In short, this is a book of stories from conducting Bible studies with outsiders of our world — poor villagers in Central America, migrants detained for deportation, drug addicts, white American criminals — and how the author, Bob Ekblad, handles those studies. In addition to recounting details from the studies themselves, he shares some quite real, quite poignant stories from the lives of his participants, stories that are brutal and frustrating and heartbreaking.
When our small group began reading this book, it was b/c it had been referenced in our church, but the first few chapters in we weren't sure what to make of it. My thought is that enough people — maybe Ekblad's students or participants in his Bible studies or ministry — told him that he should write a book about how he conducts his studies, that he finally went ahead and wrote about it. And I'm glad he did.

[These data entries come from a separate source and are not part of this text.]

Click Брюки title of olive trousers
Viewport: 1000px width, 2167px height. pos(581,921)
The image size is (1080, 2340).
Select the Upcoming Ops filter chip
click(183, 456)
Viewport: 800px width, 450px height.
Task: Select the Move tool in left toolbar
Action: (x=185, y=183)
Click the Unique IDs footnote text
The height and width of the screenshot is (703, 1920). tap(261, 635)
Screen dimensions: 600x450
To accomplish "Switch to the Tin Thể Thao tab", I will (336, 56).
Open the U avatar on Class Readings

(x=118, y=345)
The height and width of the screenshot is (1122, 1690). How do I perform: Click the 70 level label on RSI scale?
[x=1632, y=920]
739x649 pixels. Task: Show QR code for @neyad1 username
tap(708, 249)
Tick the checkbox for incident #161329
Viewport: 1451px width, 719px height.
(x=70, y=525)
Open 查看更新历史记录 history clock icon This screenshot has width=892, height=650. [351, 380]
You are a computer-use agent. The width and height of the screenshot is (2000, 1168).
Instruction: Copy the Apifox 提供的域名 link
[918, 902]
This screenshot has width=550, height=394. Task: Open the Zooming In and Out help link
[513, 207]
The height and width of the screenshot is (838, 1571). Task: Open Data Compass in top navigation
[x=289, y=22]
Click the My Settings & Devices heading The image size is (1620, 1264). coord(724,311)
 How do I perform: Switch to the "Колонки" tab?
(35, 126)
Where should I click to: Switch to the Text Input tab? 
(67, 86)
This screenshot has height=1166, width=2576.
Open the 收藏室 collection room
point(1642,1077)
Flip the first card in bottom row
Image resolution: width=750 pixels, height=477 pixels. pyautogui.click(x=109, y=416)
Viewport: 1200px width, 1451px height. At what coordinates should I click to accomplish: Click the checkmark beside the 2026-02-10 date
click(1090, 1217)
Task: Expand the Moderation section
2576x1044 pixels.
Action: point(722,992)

More conservative readers might be concerned about the liberation lens through which he conducts most of the referenced Bible studies. But it seems clear to me that to Ekblad, for people who have been saved through faith not through works, the Gospel message should primarily be a message of liberation and deliverance. And sadly much of the teaching of this world and even its churches is not that. They teach instead that you get what you deserve and that if you were actually "worthy" then you would already be blessed, and comfortable, and rich. Your place of addiction, pain, discomfort and patterns of crime and/or abuse are confirmation that a life of freedom and light is not for you. Ekblad dispels those beliefs in the way he reads and interprets scripture with his fellow Bible study participants.
With this book being mainly glimpses into Ekblad's Bible study sessions, I can say this book would be *good* for many, perhaps most, American Christians to read but they could get the idea so to speak through reading only a couple chapters or so. This book is more relevant I think for people who do ministry than lay-people as a whole. But if anyone has read this and disagrees I'd be open to hearing why!